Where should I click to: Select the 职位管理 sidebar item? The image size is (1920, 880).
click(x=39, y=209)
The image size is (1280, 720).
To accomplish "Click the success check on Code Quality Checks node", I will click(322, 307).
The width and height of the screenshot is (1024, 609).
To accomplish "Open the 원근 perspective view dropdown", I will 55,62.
○ ○ ○ ○
Please output only the lines from the one holding "The image size is (1280, 720)." to the end of the records, first and last included, exactly as they appear.

The image size is (1280, 720).
To accomplish "Click the success check on Code Quality Checks node", I will click(322, 307).
The width and height of the screenshot is (1024, 609).
To accomplish "Open the 원근 perspective view dropdown", I will 55,62.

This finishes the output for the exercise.